If you’re looking to apply for a home loan, know that your monthly repayments will typically consist of both the principal (the amount you borrowed) and interest. For example, you take out a $600,000 home loan at a 3% interest rate. Your principal starts at $600,000 but you won’t pay 3% on that same amount every month because your balance usually decreases as you make repayments.
How Do I Calculate My Home Loan Interest?
Suppose your bank calculates your home loan interest daily and charges you at the end of each month. You can find the interest charged on your home loan using this formula: (P X R) / T = I
- P = Principal; the amount you owe on your mortgage
- R = Interest rate; the percentage rate divided by 100
- T = Amount of time in days; it’s 365 (366 in a leap year) if you are charged annually
- I = Interest; the daily interest charge
Let’s say you borrow $600,000 in a home loan at an interest rate of 3% a year. Using the formula above, the interest you’d pay per day would be:
($600,000 X 0.03) / 365 = $49.31
Which Factors Influence How Much Mortgage Interest I Pay?
Even if your repayments remain the same, the interest you pay might fluctuate each month. This is because your interest rate is calculated on a daily basis but charged monthly; the more days in a month, the higher the interest charged. Some lenders may calculate interest differently. For example, they may assume the same number of days in each month and use the average balance for that month to calculate the interest. Overall, this has a negligible effect on repayments. Factors that affect your mortgage interest include:
- Your mortgage interest rate: The higher your interest rate, the more interest you will pay.
- The amount you borrow: Even though some banks offer discounted interest rates for larger loans, you usually end up paying more total interest on a bigger home loan.

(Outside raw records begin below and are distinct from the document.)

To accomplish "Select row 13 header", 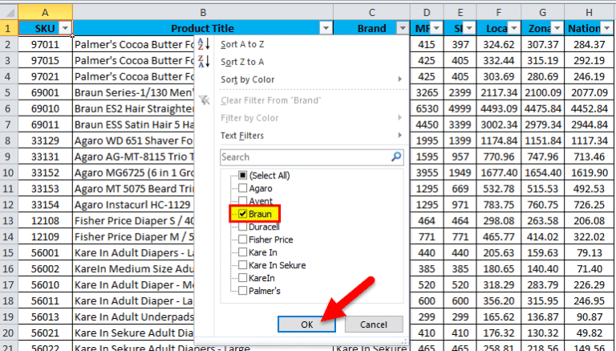I will 8,221.
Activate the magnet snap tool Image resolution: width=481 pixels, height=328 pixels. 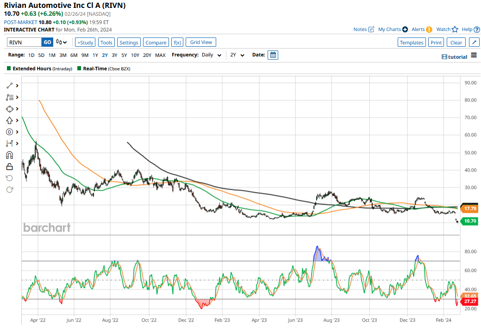[x=10, y=155]
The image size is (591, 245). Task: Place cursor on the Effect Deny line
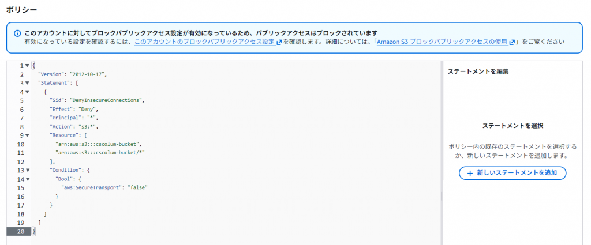74,109
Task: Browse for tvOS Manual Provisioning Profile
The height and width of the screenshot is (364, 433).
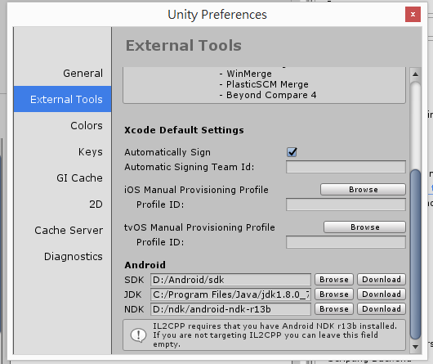Action: pos(365,227)
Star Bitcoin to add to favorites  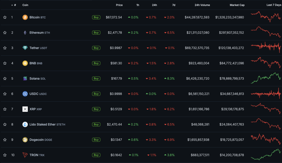[x=5, y=17]

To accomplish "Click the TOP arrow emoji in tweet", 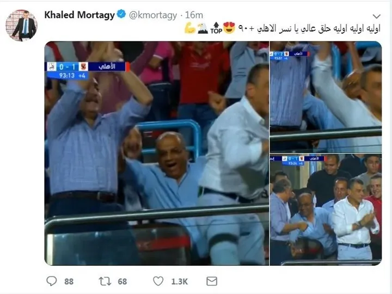I will tap(216, 28).
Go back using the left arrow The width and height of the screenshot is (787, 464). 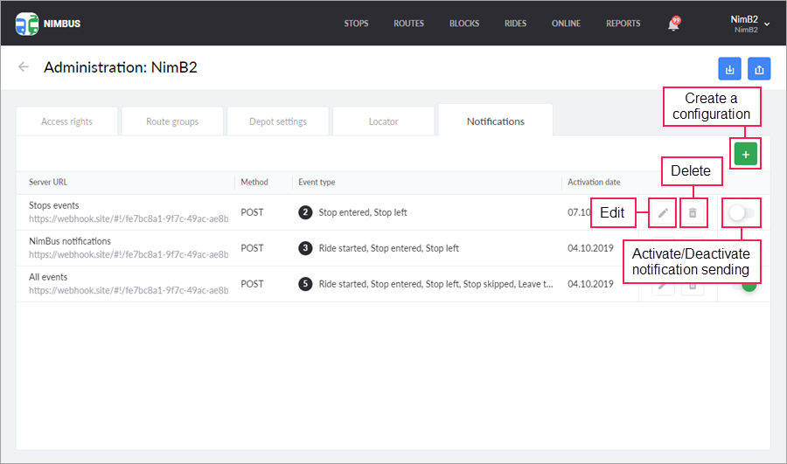(x=24, y=67)
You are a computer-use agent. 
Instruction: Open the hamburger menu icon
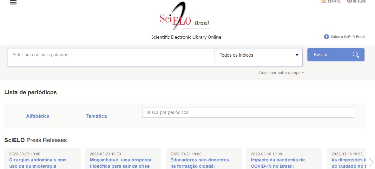coord(13,3)
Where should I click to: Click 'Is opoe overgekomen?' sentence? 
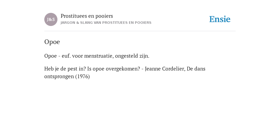(113, 69)
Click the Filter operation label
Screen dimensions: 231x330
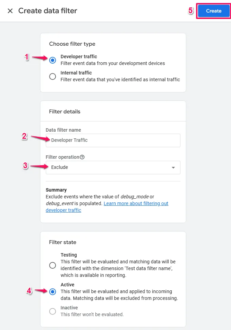[x=62, y=157]
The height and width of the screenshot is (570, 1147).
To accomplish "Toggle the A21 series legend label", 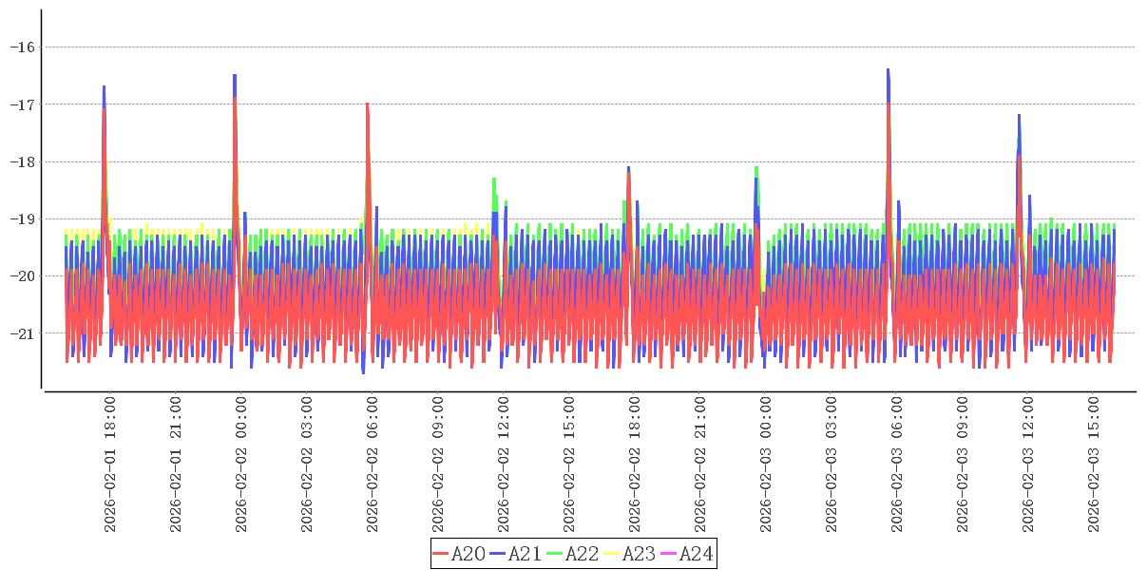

- The outstanding amount on the loan: Your interest repayments will slowly decrease as you gradually pay off the loan amount.
- The loan term: The length of your home loan also influences the interest you’ll pay, since the interest is charged each year. The faster you pay off your mortgage, the less you’ll pay in total interest repayments.

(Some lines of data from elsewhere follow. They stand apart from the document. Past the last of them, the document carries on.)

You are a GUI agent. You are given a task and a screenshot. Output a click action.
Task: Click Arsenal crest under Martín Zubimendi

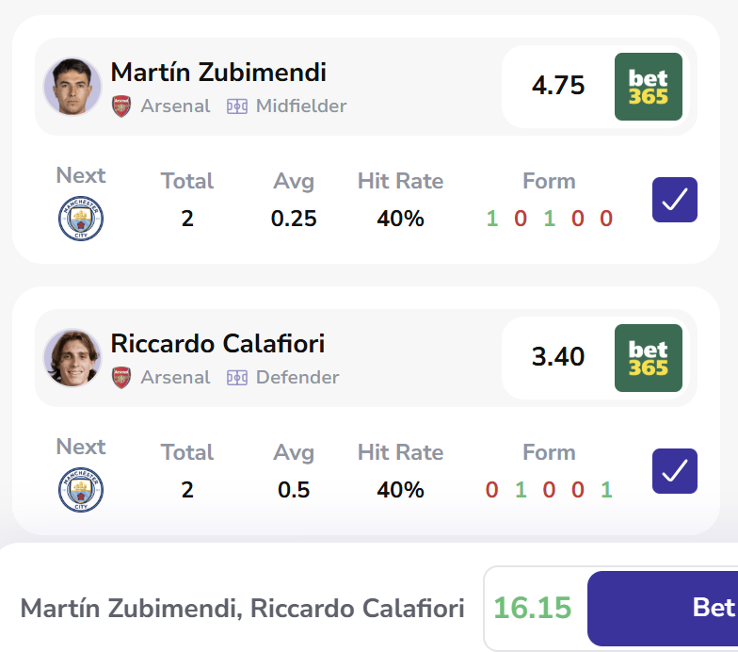coord(121,106)
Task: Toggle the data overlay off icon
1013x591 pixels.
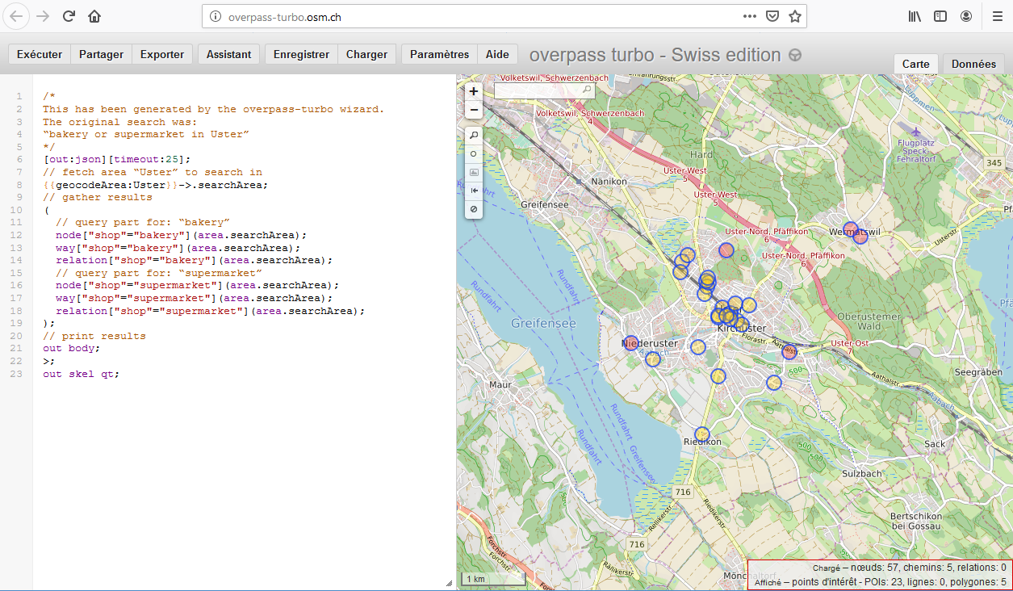Action: click(474, 209)
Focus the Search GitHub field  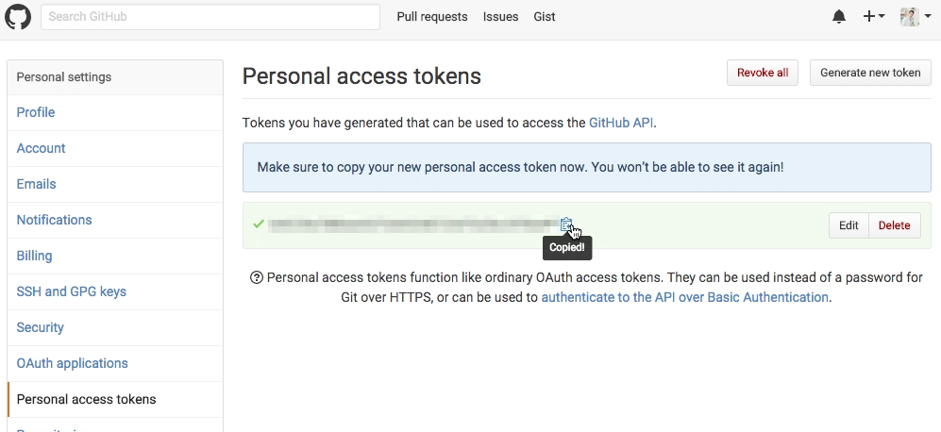point(210,17)
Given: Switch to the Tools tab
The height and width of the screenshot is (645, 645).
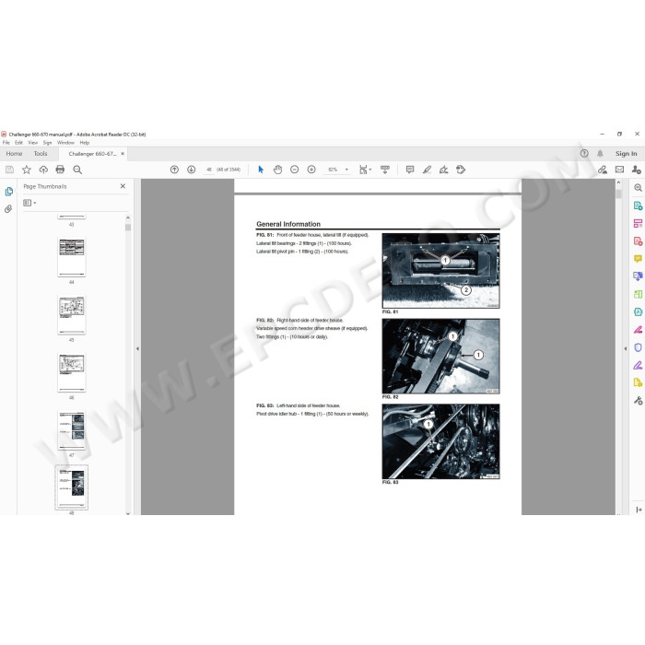Looking at the screenshot, I should [x=41, y=154].
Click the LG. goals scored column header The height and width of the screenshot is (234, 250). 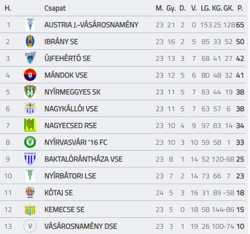point(206,8)
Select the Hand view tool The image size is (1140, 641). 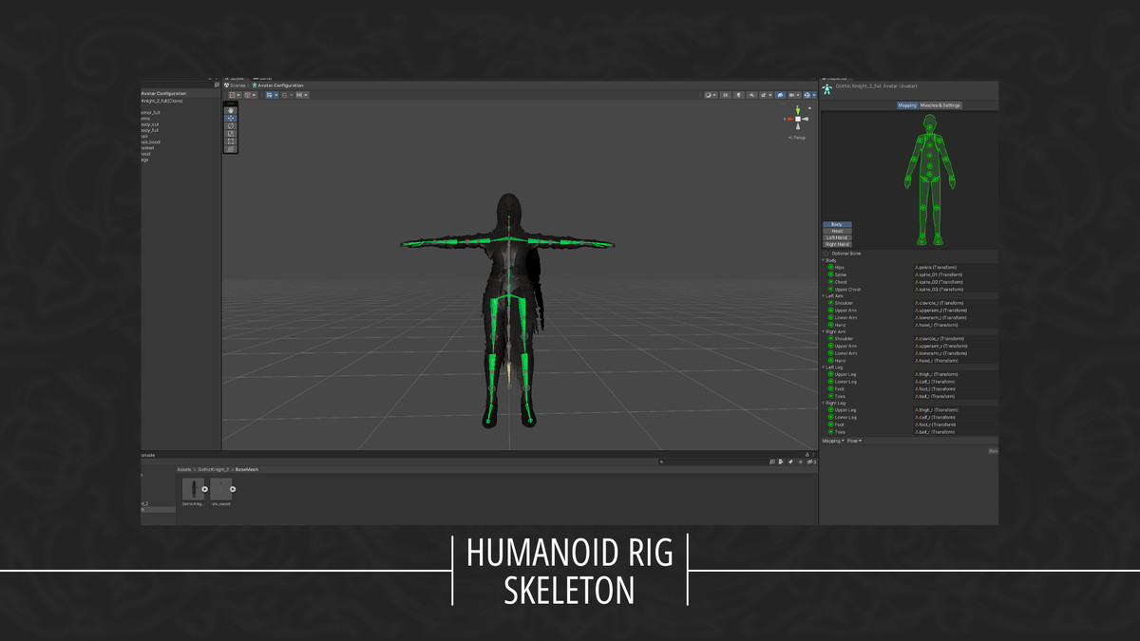231,110
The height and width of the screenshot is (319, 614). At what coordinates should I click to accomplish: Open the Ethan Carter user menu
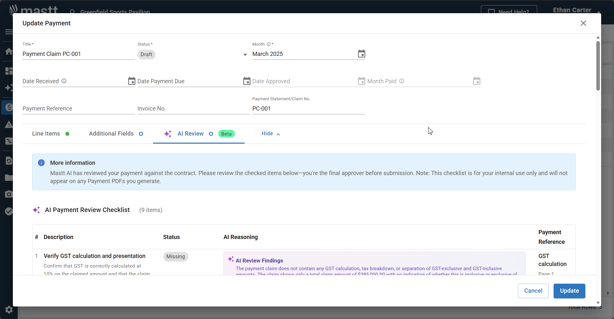pos(576,10)
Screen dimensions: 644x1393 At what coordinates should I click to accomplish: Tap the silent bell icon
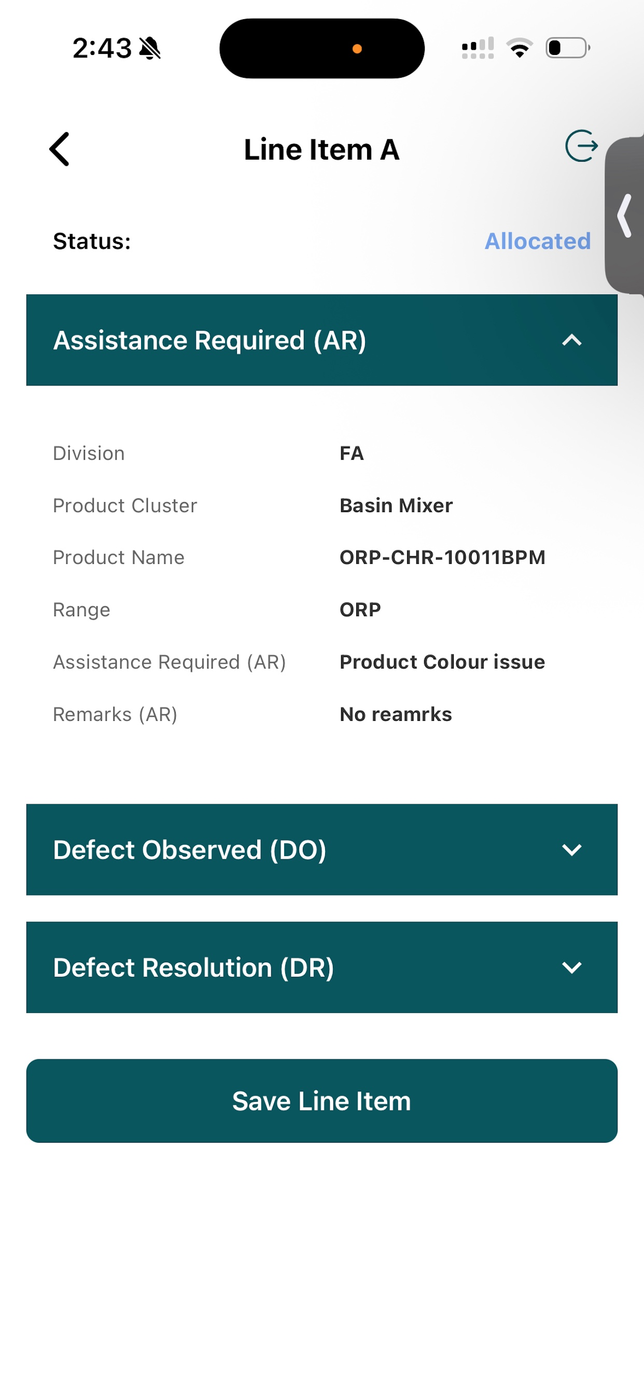[150, 48]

What Interest Rates Are Available?
Banks don’t always advertise their lowest rates. To spare you the hassle of shopping around, we have listed the best interest rates from our panel of 50+ lenders. Check out the latest home loan interest rates and special offers.

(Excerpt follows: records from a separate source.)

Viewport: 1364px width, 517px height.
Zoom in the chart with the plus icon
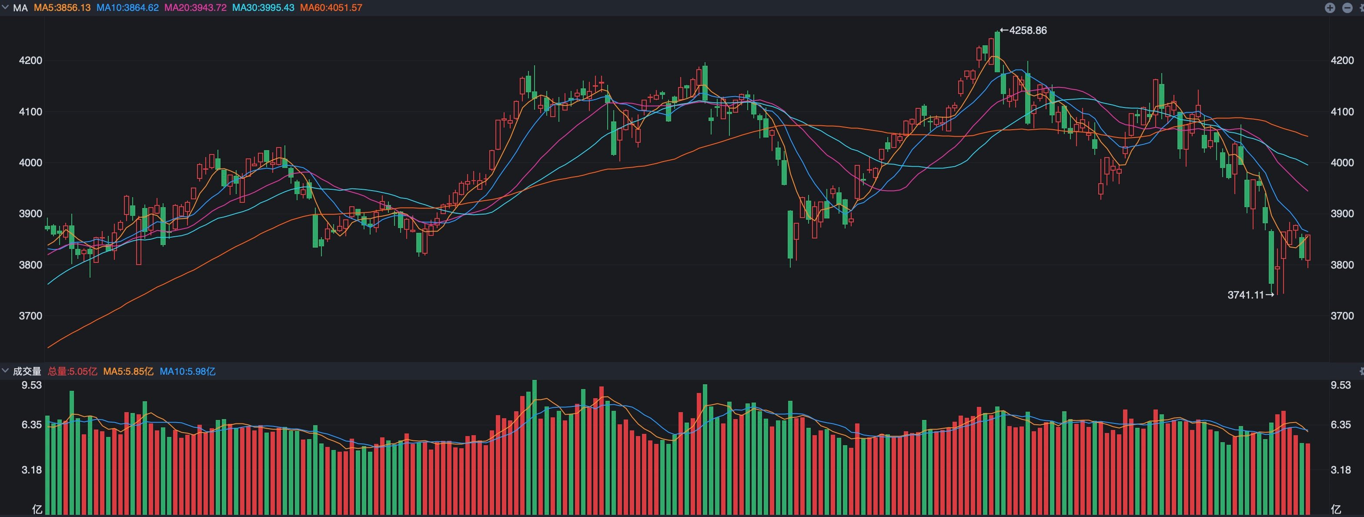(x=1330, y=7)
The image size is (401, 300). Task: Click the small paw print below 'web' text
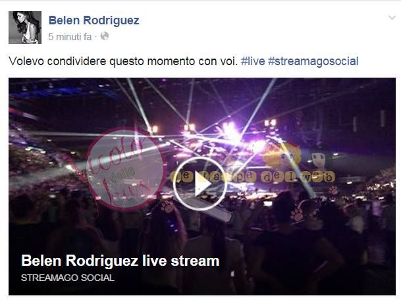click(333, 190)
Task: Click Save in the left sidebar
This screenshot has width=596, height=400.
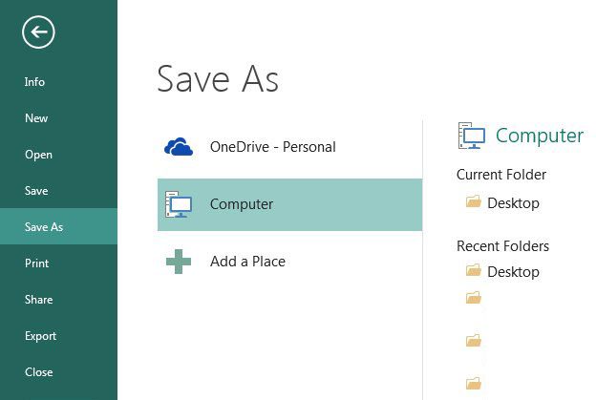Action: point(36,191)
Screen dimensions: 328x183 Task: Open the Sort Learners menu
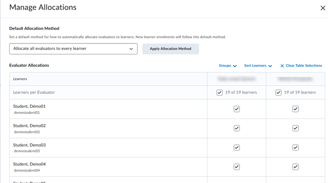[258, 66]
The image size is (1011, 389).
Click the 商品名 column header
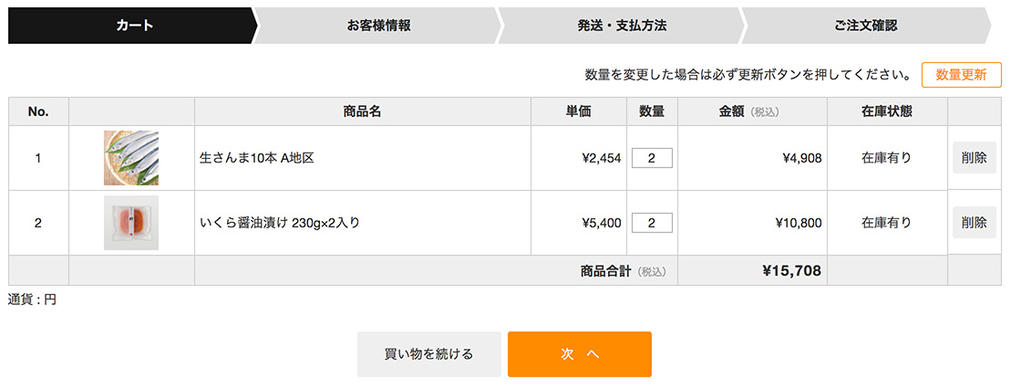pos(362,111)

How Can I Save Interest On My Home Loan?
You can save thousands of dollars on your interest just by getting the best rate. If you already have a home loan, you might even want to consider refinancing with your current lender or a new lender that can offer you a better rate. One of the most effective ways to save on home loan interest is by paying off your loan faster. Here are some tips to help you do that:
- Consider an offset account: If you have an offset account, the loan balance you pay interest on is reduced by the amount in the offset. For example, $50,000 in an offset account for a $500,000 mortgage means that you will only pay interest on $450,000.
- Make extra repayments: Your extra repayments will go more towards paying off the principal portion of your loan, which means the interest charged on the outstanding balance will go down. Some lenders may have restrictions on how much extra you can pay and charge a fee for making extra repayments.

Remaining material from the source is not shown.